▶ Task objective
When the word "EV扑克官网" appears in a line of the data below, list that line.

[Opening Provided records section]

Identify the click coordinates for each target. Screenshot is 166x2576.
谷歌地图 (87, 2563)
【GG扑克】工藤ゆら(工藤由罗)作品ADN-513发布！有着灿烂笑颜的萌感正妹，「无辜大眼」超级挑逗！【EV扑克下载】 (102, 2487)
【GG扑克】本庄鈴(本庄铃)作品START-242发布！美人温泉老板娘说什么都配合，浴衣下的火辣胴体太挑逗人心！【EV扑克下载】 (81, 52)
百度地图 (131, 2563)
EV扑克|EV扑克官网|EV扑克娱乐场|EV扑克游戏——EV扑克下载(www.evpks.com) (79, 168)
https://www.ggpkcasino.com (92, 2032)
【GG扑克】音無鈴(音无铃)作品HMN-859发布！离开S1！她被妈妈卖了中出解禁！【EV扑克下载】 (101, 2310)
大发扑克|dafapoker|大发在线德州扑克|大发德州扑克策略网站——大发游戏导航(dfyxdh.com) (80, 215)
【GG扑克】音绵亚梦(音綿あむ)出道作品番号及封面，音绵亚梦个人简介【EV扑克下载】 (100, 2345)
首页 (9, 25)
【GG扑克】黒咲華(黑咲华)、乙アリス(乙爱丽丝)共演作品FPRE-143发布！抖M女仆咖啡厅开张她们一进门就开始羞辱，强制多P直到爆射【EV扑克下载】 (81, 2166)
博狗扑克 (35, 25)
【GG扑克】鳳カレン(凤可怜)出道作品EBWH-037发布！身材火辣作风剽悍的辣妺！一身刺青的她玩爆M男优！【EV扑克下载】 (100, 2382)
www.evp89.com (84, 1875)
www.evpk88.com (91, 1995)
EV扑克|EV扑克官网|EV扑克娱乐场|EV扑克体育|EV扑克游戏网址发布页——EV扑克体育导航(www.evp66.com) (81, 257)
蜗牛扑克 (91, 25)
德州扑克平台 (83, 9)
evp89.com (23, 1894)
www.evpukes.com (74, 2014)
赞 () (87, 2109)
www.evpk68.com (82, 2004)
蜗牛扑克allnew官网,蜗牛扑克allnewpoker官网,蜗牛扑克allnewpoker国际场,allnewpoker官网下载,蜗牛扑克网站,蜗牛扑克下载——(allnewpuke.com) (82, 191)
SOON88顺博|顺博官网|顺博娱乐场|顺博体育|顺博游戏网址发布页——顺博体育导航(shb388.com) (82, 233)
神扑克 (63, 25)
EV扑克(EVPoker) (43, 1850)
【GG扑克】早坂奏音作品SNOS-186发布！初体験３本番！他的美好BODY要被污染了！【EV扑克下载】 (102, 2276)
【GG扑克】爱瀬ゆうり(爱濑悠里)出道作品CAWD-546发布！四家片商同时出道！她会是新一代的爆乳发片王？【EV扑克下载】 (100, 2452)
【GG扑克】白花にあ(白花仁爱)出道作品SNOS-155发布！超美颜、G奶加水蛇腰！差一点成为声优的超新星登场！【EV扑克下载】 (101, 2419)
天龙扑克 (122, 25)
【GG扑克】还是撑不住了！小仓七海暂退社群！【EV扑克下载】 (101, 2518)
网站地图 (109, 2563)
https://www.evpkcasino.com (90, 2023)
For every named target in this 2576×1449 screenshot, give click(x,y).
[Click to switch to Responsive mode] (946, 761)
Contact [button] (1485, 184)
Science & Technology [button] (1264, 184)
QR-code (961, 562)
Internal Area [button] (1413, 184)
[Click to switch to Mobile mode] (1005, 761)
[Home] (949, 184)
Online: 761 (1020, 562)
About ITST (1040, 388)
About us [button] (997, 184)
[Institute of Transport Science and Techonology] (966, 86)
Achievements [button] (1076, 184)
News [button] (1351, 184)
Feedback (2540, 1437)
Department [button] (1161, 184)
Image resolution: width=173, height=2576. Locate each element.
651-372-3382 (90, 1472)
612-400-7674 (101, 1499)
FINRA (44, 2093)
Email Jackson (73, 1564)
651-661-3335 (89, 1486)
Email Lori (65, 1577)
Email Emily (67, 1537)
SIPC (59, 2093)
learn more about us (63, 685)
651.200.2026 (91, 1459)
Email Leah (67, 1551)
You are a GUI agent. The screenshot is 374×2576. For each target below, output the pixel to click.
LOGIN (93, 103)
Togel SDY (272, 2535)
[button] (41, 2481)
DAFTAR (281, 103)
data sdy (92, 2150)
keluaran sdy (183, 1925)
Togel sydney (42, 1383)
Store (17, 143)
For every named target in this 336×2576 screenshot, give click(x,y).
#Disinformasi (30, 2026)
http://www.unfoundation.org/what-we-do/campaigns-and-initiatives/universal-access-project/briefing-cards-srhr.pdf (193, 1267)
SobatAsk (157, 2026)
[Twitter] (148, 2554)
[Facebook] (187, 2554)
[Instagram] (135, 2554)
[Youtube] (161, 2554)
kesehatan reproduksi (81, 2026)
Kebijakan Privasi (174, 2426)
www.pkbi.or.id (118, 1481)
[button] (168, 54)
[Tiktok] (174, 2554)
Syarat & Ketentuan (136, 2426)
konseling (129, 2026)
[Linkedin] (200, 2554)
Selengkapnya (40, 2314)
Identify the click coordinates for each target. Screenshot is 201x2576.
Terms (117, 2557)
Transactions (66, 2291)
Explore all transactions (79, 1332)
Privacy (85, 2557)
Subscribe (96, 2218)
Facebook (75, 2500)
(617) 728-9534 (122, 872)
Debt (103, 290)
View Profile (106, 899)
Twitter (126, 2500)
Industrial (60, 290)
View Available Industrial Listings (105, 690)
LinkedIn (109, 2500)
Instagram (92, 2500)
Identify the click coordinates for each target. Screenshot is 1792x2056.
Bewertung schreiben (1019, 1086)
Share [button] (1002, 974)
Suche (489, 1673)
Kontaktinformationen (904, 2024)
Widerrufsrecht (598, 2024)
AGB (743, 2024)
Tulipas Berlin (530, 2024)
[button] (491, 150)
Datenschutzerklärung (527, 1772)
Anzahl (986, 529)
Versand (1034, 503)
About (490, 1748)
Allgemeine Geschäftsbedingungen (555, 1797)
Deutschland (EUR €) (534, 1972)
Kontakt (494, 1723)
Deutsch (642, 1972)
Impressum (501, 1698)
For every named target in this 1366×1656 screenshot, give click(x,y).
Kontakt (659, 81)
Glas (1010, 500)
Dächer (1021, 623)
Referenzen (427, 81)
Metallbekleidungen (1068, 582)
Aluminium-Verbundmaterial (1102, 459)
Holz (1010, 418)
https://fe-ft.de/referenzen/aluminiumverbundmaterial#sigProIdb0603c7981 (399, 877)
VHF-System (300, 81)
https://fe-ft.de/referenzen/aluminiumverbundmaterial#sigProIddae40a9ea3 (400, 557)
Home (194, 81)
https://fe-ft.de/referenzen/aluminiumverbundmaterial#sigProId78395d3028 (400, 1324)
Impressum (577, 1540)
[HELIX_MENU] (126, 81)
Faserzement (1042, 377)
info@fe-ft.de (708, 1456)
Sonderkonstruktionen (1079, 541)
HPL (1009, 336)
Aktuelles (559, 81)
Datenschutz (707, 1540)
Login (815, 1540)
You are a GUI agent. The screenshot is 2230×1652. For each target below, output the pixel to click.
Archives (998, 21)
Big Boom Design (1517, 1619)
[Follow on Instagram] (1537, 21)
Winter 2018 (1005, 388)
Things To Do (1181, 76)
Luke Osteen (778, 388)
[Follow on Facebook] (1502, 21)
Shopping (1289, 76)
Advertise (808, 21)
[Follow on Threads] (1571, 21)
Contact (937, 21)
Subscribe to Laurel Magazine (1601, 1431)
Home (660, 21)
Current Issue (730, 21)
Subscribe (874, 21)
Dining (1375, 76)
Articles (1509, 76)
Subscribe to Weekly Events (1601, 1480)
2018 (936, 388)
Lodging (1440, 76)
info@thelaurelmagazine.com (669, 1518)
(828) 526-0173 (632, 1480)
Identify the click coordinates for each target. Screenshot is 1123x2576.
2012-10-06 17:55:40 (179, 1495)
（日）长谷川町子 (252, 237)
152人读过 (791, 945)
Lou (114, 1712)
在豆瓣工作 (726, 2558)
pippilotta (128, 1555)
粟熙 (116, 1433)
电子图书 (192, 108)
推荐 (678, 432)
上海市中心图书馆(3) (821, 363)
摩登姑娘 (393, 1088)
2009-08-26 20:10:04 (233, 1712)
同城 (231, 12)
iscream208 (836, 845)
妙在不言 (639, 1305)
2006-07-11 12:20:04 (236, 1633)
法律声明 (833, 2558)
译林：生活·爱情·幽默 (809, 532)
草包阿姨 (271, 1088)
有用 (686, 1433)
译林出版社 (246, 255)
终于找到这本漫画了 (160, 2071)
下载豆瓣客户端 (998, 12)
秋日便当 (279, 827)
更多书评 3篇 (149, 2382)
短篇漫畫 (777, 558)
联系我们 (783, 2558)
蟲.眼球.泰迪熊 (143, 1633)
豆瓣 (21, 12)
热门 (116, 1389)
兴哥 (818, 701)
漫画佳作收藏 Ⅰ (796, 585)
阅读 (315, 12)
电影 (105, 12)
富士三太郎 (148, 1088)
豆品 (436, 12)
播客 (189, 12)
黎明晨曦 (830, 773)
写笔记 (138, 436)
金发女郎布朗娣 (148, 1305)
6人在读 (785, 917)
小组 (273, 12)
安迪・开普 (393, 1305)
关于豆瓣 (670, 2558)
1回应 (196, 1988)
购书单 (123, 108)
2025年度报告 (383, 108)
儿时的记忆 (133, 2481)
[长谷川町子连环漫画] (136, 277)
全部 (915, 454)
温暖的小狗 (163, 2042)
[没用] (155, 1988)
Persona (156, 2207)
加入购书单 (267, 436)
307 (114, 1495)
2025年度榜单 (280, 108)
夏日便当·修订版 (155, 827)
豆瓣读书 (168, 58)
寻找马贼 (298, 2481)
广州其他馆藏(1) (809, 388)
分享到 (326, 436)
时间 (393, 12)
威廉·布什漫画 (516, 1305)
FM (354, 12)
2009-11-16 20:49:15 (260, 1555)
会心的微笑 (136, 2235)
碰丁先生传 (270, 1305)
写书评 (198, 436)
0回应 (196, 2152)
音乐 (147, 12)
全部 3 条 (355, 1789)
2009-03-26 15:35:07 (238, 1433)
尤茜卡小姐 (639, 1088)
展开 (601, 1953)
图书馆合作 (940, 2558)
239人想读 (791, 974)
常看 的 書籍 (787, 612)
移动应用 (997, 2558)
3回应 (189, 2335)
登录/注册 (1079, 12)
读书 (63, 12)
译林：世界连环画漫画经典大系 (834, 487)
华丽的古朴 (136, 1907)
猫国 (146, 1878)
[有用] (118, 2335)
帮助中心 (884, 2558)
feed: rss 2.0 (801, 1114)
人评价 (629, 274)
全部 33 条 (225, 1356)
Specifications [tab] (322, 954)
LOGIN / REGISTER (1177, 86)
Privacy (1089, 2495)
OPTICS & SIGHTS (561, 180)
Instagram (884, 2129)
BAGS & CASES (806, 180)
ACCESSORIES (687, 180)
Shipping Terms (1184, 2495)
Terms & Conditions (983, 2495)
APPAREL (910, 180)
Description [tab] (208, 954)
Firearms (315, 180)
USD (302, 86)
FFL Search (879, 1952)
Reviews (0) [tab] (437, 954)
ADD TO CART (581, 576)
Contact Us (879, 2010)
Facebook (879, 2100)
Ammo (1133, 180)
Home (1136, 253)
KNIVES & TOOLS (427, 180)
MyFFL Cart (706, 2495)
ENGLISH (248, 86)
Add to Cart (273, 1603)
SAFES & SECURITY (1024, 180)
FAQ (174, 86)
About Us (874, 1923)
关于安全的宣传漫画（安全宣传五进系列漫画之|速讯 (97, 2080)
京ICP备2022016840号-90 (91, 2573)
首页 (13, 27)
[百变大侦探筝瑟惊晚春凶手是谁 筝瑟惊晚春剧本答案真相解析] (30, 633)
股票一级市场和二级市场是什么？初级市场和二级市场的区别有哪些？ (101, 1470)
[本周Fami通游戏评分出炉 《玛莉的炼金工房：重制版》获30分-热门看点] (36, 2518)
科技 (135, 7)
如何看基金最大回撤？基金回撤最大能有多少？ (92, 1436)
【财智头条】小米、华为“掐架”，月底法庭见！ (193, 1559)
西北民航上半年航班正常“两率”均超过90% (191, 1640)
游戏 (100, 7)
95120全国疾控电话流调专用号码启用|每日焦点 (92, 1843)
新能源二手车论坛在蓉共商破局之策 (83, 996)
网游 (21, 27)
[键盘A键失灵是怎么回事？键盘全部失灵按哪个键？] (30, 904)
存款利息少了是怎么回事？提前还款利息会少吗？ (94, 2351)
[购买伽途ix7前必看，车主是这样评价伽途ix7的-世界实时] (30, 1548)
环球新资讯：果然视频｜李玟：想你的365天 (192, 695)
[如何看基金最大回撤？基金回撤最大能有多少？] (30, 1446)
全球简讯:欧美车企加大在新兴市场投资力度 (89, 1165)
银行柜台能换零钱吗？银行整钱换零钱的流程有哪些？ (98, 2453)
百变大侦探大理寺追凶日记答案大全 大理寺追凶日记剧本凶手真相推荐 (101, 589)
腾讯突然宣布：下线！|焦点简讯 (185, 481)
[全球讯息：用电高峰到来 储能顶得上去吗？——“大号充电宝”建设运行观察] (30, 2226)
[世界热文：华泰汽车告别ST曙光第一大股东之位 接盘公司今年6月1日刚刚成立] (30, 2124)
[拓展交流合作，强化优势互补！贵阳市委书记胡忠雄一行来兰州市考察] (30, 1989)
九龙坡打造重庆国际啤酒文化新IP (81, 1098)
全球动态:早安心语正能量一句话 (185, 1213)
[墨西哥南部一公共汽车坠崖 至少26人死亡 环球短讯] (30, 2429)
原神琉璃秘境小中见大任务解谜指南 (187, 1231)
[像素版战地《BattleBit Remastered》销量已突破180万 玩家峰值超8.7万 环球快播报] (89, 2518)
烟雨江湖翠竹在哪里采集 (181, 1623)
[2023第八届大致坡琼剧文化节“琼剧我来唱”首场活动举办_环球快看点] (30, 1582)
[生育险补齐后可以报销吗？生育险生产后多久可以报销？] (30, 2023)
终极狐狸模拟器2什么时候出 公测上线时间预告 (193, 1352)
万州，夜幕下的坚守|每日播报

[Closing Provided records section]

▶ Answer box
EV扑克|EV扑克官网|EV扑克娱乐场|EV扑克游戏——EV扑克下载(www.evpks.com) (79, 168)
EV扑克|EV扑克官网|EV扑克娱乐场|EV扑克体育|EV扑克游戏网址发布页——EV扑克体育导航(www.evp66.com) (81, 257)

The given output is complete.